= Beginning of Section =

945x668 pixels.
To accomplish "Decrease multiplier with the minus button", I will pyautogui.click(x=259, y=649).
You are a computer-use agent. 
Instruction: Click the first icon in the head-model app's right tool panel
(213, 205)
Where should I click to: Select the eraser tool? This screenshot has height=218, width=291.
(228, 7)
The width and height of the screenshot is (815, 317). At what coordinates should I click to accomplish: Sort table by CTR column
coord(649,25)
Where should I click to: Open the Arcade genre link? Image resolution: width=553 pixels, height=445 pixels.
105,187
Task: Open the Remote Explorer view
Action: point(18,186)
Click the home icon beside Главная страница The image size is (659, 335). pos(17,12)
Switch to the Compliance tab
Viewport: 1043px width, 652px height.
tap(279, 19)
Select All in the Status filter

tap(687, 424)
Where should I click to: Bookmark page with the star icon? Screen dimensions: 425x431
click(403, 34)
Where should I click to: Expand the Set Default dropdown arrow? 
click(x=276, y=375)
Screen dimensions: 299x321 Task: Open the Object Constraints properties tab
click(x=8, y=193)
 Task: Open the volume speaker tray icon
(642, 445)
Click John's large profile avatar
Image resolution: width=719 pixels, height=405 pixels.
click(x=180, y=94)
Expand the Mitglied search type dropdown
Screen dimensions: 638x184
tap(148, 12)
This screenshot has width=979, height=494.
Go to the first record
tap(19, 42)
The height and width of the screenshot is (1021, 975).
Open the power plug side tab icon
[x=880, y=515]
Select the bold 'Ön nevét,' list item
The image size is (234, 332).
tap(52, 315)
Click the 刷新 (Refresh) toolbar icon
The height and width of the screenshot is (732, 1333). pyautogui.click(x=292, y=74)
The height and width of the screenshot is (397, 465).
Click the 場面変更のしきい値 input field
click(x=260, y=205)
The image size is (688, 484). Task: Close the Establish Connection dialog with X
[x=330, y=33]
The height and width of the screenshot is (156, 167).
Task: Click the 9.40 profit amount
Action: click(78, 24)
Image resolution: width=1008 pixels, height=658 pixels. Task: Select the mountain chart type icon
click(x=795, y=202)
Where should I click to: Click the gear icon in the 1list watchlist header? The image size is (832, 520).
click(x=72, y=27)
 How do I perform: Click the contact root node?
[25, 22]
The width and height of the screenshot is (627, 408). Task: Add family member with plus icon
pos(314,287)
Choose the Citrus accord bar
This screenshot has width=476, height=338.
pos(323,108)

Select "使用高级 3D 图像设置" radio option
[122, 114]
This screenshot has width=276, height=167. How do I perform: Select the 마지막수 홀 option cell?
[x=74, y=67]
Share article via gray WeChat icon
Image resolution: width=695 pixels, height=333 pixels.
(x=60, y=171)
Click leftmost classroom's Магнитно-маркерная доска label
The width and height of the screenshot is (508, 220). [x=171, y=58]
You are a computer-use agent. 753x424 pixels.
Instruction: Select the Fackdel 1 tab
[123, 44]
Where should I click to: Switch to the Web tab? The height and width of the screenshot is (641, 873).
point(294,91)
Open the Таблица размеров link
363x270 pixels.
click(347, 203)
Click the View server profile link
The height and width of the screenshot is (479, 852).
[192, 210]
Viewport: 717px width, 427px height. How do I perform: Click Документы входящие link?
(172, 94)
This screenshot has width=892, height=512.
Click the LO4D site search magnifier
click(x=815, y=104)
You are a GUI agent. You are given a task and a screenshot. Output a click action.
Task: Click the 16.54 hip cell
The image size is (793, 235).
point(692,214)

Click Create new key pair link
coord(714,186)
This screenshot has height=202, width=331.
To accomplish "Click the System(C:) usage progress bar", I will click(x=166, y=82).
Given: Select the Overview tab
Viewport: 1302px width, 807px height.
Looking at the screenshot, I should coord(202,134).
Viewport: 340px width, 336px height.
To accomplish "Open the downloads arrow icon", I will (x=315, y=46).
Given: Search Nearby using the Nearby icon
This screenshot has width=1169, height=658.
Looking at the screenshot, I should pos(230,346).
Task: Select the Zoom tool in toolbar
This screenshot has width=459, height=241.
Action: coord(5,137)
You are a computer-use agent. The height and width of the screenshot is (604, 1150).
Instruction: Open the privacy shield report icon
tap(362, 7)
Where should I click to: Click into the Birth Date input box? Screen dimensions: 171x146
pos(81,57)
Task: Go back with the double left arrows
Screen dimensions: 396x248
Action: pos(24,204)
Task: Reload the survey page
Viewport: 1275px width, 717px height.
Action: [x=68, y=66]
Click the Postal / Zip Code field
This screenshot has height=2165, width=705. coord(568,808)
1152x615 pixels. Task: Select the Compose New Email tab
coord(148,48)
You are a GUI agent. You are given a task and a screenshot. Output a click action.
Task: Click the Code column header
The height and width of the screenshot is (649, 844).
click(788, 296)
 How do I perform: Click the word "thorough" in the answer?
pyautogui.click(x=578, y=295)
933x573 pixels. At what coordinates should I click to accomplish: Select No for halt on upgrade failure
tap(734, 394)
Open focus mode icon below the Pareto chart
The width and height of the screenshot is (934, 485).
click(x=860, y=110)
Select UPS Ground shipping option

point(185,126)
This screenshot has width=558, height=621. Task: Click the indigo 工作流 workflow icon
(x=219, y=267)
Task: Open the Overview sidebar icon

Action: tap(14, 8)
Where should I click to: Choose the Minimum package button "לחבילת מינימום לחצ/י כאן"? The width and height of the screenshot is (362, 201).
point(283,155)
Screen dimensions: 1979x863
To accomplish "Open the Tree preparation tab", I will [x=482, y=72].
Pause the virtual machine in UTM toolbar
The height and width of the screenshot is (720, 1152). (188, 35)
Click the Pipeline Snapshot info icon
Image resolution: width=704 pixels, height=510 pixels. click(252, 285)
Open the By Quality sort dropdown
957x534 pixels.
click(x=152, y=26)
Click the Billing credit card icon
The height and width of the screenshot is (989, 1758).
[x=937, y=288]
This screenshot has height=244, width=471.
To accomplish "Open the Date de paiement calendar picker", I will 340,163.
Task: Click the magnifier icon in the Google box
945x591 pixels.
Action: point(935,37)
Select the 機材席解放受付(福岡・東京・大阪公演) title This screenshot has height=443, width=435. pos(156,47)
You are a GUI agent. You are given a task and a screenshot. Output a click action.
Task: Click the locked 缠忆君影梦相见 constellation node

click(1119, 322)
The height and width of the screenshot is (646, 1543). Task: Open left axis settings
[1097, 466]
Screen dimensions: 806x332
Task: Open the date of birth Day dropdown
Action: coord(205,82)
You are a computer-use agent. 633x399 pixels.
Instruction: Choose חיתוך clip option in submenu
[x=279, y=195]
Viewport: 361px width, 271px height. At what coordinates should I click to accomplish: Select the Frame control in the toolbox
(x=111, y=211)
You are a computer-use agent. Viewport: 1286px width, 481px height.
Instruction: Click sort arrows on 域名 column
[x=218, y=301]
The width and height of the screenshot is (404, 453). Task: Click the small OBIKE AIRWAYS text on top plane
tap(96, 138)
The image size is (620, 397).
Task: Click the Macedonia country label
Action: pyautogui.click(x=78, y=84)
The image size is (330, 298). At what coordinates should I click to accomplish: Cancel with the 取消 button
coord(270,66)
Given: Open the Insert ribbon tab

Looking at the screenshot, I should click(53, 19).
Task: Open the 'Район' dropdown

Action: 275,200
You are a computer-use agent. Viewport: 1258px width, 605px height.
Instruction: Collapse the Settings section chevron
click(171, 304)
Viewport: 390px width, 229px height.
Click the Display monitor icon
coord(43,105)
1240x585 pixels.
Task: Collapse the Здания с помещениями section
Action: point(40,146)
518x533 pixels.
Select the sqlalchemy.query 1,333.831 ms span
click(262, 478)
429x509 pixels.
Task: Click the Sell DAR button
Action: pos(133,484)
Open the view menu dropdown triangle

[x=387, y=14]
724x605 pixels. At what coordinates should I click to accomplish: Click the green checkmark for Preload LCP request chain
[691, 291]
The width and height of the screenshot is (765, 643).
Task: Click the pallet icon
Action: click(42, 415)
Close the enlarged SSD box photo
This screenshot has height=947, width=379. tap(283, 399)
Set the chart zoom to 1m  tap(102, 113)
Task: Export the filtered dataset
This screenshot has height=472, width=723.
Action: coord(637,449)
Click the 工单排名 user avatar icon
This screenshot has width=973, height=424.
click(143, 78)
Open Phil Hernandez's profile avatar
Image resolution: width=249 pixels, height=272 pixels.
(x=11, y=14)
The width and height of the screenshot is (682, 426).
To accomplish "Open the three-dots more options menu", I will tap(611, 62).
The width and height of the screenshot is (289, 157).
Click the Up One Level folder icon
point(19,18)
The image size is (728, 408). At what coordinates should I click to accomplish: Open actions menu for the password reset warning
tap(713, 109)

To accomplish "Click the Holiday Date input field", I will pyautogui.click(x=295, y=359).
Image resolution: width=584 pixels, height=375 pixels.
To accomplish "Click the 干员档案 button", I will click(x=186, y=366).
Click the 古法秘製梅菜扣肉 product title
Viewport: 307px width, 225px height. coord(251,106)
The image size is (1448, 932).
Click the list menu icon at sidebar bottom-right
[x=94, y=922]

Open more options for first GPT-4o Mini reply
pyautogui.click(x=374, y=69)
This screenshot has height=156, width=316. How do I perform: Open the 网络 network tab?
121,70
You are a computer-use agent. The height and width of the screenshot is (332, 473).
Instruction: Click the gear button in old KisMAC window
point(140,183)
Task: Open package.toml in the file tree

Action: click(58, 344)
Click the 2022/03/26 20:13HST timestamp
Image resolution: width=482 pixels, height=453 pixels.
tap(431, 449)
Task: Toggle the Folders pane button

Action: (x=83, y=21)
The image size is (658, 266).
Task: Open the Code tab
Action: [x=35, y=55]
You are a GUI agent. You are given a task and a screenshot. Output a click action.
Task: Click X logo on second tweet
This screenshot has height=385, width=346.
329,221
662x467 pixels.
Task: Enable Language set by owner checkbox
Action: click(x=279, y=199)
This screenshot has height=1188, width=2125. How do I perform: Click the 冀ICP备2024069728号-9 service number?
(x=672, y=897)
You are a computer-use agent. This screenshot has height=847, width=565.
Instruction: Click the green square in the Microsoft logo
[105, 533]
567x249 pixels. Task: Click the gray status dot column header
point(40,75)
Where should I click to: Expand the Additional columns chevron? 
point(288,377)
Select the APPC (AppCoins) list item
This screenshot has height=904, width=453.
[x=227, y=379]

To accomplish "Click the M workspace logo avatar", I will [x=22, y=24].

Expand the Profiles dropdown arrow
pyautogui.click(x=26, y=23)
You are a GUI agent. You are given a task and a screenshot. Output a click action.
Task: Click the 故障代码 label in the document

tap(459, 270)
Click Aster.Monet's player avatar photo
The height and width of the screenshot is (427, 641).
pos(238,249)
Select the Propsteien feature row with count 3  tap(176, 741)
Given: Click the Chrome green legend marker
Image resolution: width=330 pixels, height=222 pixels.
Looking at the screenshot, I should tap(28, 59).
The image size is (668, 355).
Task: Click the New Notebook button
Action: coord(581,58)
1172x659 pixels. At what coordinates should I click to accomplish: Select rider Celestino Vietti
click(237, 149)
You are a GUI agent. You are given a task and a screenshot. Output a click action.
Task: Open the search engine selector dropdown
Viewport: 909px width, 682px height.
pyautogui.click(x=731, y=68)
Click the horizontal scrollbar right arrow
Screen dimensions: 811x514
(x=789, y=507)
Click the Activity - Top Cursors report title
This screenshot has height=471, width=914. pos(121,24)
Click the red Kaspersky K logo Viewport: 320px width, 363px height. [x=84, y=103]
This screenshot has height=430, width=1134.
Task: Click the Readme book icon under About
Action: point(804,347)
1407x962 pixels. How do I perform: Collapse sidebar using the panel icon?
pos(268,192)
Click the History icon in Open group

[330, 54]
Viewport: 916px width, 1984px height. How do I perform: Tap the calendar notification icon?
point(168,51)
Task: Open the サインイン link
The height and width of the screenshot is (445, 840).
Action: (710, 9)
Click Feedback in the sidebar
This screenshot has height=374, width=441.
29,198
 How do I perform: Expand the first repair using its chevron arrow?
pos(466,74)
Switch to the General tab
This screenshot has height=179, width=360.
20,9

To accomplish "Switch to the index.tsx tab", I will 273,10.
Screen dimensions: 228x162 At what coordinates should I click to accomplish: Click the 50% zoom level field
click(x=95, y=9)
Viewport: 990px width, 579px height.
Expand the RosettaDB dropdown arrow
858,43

= End of Section =

### ACTIVITY
Search the listing above for "item" and copy every line that has it.

### ANSWER FOR THIS EXERCISE
Select the bold 'Ön nevét,' list item
Select the APPC (AppCoins) list item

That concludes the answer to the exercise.